Rambling: First Blood Part 2

It’s been a good year.

At the start of it, I pursued physical therapy to correct a twenty-year-long issue with my left shoulder, and experienced firsthand just how difficult it is to access tiny muscles you never knew existed, and re-learn common movement patterns by telling other, bigger muscles to shut up. Shortly after, I took up yoga. I started teaching historic rapier in formal classes. As summer began, I dived into anatomical studies. I wrote up a fundamentals manual for my students. I began delving into pilates. Recently, I’ve started swing dancing.

All of this has forced me to think much more deeply about movement, and develop a far greater degree of internal awareness. This is good. Six months ago, I did not have the proprioceptive skills necessary to understand the structural changes required to improve my fencing.

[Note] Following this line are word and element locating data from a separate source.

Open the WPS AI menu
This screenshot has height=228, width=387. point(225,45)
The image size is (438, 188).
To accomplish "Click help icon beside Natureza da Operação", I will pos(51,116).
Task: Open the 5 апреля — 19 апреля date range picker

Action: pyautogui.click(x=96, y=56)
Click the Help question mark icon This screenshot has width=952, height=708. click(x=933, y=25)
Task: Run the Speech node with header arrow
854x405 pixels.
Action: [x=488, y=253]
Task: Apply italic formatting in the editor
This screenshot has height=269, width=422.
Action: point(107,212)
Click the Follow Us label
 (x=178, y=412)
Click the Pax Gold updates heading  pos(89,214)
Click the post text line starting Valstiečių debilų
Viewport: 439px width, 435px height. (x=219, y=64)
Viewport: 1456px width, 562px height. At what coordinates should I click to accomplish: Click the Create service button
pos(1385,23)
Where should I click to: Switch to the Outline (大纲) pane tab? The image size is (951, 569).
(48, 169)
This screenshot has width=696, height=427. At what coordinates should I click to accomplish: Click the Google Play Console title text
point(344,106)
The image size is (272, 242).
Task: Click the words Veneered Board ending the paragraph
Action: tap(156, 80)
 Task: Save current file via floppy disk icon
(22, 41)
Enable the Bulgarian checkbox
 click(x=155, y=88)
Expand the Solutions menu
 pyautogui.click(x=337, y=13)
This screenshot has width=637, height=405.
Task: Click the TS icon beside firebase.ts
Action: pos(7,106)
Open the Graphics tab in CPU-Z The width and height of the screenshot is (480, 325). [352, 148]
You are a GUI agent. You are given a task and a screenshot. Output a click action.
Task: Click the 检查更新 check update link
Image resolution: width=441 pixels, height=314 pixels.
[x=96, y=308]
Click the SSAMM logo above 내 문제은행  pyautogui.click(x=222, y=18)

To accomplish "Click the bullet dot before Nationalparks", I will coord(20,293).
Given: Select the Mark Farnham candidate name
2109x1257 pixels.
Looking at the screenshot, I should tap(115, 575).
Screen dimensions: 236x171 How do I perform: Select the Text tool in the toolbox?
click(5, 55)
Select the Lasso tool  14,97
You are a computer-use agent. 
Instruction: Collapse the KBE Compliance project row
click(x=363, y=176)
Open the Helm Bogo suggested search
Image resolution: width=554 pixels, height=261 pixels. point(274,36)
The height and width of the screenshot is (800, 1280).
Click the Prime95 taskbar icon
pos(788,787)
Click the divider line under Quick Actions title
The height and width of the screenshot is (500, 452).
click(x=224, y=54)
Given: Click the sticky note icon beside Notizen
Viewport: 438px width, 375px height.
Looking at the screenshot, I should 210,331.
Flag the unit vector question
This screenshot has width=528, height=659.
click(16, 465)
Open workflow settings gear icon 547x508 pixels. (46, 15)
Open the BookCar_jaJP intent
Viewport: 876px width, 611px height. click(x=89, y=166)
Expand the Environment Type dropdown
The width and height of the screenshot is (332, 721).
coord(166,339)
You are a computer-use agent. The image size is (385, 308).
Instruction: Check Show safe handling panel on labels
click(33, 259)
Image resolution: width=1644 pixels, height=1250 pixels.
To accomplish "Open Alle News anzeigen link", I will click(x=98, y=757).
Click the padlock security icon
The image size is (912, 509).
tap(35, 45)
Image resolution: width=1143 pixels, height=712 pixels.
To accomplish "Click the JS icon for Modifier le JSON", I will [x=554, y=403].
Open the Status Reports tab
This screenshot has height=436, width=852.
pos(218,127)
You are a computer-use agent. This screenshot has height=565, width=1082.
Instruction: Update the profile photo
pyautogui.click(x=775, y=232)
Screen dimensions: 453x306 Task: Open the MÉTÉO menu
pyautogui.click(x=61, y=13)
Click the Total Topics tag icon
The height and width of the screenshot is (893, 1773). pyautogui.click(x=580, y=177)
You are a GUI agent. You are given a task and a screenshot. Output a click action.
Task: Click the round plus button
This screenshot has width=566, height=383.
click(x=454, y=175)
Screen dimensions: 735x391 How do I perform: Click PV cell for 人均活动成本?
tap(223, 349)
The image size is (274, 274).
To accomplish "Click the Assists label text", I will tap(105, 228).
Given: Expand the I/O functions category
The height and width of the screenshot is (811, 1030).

A Digression On People Who Win A Lot, and Teaching

There exist “natural athletes”, people with more instinctual control of their bodies, a better innate sense of where they need to be and how to get there efficiently. This proprioceptive/kinetic sense is developed by sports and physical activity, of course, but some people develop faster, or can develop with less input from a less knowledgeable coach. Some kids will learn algebra no matter how bad their teacher is, and some will struggle even with the best.

As previously observed, our teachers and teaching, in the SCA, are generally not very good. As a result, the most successful fencers tend to be those with the most innate advantages – talent, height, etc.

If we want to improve this, we’d do well to begin with a deeper understanding of body mechanics and dynamic movement so we can better teach those who don’t have the “natural athlete” sense.

Finding Stability

To make my point at the end of the previous post a little more concrete, observe Capoferro’s quarta, terza, and seconda:


Note the hips and the angle of the legs. They don’t move. When mutating guards, the upper torso is rotating in isolation. Losing stability during this rotation results in slower, sloppier, weaker actions.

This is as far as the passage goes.